PROBLEM TO WORK ON:
The answer should be each line of the records that contains the word "gear"; please copy them all.

*** RECORDS SUPPLIED ***

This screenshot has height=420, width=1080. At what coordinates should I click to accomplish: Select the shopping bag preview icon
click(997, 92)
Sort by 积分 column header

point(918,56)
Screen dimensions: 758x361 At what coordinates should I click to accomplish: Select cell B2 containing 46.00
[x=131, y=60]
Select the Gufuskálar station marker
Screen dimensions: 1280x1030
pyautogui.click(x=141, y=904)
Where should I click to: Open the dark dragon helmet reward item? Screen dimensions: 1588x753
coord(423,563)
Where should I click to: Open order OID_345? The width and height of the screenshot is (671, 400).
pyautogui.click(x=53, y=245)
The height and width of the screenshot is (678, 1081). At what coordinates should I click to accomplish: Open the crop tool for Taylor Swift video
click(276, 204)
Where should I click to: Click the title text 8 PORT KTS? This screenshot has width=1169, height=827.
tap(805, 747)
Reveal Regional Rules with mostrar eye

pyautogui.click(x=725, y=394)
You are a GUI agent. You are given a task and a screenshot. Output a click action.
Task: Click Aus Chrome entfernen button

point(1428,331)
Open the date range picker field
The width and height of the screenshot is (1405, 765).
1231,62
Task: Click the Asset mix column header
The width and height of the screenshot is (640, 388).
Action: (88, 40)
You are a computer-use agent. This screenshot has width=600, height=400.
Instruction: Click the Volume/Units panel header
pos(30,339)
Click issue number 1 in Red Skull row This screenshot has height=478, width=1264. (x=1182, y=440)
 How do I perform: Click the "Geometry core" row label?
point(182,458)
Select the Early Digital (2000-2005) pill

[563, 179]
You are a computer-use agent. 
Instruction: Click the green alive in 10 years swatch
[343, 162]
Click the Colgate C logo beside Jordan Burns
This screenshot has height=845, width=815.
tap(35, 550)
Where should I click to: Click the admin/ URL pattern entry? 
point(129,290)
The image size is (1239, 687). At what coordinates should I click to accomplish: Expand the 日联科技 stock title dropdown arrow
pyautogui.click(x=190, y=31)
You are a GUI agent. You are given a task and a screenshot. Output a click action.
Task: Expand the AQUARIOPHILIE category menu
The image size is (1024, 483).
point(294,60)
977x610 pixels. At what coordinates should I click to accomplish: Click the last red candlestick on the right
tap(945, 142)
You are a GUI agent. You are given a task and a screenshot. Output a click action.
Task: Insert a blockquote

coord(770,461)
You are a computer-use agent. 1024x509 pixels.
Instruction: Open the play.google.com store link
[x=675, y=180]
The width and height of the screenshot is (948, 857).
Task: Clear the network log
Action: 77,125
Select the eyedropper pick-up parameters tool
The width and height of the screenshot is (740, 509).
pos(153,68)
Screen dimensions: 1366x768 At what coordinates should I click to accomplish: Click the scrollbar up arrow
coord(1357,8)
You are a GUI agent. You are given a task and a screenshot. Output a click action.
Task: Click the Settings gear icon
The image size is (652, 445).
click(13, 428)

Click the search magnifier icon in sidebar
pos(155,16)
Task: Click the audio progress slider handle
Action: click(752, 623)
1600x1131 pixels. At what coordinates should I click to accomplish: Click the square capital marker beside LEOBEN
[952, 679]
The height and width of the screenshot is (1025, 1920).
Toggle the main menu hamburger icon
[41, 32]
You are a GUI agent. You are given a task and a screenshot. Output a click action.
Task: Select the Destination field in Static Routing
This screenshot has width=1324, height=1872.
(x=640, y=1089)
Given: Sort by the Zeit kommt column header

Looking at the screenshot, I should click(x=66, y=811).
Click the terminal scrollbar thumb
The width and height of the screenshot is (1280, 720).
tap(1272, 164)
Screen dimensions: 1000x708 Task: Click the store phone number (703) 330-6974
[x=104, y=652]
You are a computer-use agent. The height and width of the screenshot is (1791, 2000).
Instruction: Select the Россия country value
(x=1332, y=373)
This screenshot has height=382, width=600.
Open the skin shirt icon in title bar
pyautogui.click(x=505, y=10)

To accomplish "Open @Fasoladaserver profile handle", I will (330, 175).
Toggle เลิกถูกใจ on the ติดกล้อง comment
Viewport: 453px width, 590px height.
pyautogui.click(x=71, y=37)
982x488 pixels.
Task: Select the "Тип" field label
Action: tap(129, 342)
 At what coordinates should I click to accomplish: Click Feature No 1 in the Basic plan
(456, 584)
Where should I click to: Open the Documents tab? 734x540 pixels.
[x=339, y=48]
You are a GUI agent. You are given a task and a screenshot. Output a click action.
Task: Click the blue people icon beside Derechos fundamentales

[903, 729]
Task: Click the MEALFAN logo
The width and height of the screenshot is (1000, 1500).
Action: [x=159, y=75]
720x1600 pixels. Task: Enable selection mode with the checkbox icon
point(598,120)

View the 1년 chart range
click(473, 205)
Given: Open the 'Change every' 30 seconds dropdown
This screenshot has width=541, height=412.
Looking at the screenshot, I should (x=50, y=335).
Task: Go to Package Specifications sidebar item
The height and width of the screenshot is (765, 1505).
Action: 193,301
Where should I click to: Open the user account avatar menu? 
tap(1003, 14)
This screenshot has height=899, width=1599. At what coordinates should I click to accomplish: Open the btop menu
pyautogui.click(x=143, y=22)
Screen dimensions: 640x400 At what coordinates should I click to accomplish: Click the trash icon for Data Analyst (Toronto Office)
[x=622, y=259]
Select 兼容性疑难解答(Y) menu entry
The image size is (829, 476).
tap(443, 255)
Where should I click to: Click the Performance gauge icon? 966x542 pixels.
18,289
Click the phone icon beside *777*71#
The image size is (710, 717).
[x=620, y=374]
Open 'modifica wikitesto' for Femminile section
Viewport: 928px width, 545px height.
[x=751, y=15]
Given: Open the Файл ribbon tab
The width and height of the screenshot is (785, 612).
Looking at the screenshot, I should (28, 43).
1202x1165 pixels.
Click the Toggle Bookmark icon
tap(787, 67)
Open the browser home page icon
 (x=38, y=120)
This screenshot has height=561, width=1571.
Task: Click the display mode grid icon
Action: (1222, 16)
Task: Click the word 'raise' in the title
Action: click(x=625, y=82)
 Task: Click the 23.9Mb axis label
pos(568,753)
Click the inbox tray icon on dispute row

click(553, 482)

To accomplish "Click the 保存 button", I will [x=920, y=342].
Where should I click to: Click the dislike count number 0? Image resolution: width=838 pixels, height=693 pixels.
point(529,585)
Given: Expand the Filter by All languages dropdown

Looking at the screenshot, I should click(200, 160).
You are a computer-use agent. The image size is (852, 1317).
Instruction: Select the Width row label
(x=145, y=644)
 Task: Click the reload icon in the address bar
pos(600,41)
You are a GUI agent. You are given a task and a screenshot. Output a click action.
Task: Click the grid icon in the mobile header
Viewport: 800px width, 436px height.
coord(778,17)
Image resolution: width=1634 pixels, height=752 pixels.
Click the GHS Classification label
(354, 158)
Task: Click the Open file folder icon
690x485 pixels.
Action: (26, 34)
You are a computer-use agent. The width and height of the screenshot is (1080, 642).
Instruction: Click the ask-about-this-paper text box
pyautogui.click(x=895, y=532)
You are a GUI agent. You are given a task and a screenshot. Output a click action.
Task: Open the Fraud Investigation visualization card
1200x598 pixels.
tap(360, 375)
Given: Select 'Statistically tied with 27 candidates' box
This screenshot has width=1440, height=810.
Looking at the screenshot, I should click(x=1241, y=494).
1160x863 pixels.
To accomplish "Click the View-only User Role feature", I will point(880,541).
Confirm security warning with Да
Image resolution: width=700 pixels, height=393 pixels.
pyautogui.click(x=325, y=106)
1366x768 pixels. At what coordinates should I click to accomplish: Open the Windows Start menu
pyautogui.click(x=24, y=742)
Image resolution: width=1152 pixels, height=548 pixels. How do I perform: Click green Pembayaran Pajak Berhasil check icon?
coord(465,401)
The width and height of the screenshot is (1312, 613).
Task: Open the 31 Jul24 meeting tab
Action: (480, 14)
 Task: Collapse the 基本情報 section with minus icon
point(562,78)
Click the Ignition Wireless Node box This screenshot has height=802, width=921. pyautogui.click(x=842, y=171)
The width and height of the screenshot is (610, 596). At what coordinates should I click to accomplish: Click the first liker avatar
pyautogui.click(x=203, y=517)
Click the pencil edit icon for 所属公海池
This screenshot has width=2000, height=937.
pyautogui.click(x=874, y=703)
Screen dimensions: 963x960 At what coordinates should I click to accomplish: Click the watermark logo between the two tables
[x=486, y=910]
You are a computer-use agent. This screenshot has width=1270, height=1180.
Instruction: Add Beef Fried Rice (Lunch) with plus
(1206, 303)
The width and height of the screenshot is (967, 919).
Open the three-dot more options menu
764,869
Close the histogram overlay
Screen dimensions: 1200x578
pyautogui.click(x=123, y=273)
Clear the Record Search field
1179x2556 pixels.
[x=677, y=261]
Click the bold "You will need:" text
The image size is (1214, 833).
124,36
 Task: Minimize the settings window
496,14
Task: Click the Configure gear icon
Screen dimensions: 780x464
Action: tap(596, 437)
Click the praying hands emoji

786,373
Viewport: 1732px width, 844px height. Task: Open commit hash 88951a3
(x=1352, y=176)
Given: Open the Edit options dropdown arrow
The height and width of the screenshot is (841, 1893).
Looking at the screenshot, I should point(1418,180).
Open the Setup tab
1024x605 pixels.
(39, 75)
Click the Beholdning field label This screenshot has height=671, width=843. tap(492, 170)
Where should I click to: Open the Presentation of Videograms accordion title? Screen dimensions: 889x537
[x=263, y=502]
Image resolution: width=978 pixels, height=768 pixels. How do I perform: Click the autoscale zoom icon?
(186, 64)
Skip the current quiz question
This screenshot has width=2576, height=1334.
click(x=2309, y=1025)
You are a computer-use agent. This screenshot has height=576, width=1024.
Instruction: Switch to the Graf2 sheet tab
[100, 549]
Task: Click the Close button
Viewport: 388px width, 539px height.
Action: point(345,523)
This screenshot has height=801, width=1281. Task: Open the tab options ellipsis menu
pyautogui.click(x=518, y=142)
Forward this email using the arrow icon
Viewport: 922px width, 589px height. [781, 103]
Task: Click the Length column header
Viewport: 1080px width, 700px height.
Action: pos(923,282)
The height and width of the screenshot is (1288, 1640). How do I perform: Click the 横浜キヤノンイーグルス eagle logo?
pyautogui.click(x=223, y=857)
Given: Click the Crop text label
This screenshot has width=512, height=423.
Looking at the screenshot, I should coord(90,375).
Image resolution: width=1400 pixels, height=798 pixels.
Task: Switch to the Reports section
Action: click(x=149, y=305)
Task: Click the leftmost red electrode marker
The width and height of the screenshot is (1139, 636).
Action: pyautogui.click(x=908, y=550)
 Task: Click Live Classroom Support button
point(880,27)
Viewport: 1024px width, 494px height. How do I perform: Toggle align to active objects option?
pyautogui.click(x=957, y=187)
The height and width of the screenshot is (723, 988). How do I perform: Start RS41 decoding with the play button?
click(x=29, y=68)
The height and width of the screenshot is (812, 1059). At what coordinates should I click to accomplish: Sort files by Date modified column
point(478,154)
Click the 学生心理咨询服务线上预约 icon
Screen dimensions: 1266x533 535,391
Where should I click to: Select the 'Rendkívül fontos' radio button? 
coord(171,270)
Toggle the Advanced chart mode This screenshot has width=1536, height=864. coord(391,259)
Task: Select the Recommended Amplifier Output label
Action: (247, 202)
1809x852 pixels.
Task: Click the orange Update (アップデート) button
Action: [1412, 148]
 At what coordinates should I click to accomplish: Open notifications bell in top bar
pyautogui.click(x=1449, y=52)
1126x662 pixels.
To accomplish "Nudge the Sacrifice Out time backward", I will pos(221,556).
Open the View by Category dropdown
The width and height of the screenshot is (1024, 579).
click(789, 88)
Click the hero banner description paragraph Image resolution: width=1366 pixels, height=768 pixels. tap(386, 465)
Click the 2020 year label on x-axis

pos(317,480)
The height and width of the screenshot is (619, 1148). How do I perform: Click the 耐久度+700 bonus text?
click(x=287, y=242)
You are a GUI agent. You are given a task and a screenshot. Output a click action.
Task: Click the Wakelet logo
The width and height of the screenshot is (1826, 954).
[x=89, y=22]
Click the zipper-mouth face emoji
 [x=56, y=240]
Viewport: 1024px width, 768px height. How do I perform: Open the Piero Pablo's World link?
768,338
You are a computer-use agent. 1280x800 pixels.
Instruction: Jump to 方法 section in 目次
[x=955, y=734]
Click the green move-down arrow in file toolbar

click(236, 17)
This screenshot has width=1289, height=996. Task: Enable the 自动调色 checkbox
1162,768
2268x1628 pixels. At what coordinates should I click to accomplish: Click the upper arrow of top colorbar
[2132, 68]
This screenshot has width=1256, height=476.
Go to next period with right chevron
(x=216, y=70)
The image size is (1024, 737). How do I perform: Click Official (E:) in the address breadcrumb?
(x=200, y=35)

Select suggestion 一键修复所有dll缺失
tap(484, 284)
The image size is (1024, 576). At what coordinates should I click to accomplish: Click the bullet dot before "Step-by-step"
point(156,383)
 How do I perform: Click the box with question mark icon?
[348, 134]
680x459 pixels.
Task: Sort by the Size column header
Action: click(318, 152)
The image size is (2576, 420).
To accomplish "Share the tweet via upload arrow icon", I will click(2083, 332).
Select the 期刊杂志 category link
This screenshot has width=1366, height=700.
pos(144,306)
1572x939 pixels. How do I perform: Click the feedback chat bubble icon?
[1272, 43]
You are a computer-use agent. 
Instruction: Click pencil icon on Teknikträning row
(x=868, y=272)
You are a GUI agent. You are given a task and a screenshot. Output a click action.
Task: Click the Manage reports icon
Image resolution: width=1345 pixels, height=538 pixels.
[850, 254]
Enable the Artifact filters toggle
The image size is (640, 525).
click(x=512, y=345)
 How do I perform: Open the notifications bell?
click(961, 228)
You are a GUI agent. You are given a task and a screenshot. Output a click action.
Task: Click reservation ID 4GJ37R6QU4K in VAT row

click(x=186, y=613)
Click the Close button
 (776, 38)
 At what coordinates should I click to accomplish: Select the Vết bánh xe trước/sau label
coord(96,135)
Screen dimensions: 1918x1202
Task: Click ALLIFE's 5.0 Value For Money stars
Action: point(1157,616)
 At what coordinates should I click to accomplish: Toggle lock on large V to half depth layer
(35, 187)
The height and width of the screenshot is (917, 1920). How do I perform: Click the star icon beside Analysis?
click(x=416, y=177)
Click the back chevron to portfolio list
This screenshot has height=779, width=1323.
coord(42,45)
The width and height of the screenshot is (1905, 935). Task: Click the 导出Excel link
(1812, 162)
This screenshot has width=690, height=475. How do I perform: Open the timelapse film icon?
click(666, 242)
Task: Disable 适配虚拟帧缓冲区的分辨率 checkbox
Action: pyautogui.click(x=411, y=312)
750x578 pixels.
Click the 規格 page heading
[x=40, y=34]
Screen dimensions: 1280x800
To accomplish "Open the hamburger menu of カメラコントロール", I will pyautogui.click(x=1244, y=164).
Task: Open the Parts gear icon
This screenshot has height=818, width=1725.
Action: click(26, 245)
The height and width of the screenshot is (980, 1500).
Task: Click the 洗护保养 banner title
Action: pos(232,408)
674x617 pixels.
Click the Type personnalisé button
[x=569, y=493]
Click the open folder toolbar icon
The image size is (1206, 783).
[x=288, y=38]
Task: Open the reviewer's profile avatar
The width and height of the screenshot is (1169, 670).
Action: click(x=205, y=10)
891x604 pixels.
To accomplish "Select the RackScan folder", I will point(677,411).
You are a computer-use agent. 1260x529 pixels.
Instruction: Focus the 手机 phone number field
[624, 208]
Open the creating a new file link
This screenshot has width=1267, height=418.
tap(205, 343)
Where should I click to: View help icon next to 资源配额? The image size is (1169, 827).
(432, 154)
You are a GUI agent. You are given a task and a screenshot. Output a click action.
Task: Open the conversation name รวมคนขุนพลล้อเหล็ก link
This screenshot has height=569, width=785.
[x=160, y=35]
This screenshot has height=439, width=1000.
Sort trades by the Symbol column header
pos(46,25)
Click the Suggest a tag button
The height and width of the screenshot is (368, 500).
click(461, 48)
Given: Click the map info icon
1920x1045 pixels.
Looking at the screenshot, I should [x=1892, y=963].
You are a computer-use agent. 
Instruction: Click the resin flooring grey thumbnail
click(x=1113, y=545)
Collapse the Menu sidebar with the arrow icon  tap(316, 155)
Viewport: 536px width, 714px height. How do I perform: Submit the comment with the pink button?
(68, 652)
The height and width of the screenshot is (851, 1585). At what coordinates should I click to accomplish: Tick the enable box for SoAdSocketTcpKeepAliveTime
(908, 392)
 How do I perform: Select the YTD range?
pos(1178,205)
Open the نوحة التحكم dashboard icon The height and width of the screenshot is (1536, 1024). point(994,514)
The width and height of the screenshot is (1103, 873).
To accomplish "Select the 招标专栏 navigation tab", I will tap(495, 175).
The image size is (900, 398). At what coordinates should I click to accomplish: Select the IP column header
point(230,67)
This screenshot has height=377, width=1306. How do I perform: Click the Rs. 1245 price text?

***

ANSWER TO THE EXERCISE:
Task: Click the Settings gear icon
Task: Click the Configure gear icon
Task: Open the Parts gear icon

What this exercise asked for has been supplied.